Record excerpts -

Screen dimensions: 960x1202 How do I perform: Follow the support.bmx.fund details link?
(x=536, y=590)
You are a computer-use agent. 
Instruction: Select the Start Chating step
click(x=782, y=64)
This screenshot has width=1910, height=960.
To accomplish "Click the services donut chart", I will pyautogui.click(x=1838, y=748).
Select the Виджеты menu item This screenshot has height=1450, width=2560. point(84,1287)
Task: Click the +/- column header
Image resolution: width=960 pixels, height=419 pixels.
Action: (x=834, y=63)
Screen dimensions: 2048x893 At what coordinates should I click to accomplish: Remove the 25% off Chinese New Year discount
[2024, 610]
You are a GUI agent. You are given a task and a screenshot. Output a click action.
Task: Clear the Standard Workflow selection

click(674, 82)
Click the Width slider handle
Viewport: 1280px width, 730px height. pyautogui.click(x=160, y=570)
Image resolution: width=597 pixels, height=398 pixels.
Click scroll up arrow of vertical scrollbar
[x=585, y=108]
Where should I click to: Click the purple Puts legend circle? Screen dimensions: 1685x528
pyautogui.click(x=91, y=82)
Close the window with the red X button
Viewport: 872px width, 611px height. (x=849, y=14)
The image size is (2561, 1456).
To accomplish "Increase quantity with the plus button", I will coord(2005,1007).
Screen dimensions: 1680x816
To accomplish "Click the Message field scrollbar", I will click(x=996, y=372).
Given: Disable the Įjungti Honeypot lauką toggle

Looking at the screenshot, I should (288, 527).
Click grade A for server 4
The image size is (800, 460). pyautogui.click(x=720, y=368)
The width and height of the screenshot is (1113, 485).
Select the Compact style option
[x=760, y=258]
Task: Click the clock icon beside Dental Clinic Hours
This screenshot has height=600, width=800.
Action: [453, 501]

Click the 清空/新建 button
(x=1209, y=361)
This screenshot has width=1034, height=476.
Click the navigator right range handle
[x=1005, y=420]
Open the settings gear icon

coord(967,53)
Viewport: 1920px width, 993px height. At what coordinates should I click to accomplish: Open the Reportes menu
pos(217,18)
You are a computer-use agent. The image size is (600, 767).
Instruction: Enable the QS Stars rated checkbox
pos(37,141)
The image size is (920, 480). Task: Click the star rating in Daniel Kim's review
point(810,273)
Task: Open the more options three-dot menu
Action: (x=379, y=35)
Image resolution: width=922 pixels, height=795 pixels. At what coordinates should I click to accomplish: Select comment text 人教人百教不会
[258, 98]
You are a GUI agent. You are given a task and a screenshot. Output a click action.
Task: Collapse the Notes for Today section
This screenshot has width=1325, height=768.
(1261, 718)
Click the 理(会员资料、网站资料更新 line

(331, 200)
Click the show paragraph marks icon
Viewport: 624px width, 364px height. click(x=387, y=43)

Required action - For the string "agent", give the number of lines in the data that contain it, and only that number.

Solution to the exercise - 4